"Blaupause" heißt das Romandebüt von Theresia Enzensberger. Darin erzählt sie von Luise Schilling, die Architektin werden will - doch keiner traut es ihr zu.
Es ist ein seltsamer Morgen. Wie viele der vergangenen Morgen, seitdem Luise mitten im Semester angefangen hat, am Bauhaus zu studieren. Sie fühlt sich angekommen und gleichzeitig verloren. Sie hat Freunde gefunden. Sie hat sich in Jakob verknallt. Und ihre Eltern schicken ihr monatlich Geld.
Ihr Traum ist es, einmal Häuser zu bauen. Es ist das Jahr 1921, und das Bauhaus, gegründet von Walter Gropius, ist noch keine zwei Jahre alt.

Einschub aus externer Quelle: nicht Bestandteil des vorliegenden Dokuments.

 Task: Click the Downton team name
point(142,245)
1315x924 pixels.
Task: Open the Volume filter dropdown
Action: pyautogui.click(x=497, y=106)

Kunst und Politik - Luise will mitreden
Luise gönnt sich einen weiteren Kaffee im Kiosk, bevor sie zum Unterricht geht. Am Nachbartisch unterhalten sich welche. Das lenkt sie vom Denken ab. Da geht es um Deutschnationale. Um Tumulte. Um das Verbot einer Versammlung in Weimar. Um Sozialdemokraten. Und um Linke. Sie versteht nur die Hälfte. Am Bauhaus angekommen, will sie mit ihren neuen Freunden darüber sprechen. Aber die wollen nicht, die wollen lieber über Kunst reden - nicht über Politik. Für Luise gehört beides zusammen. Aber sie schweigt
Keine Gleichberechtigung am Bauhaus
Was Luise ärgert: Wenn ihr einer der Bauhaus-Meister erklärt, Frauen könnten nicht dreidimensional denken und seien deshalb in der Webwerkstatt besser aufgehoben, als in der Holzwerkstatt. Das ist nicht richtig. Aber Luise wehrt sich nicht. Denn sie weiß noch nicht so genau, was richtig ist oder falsch.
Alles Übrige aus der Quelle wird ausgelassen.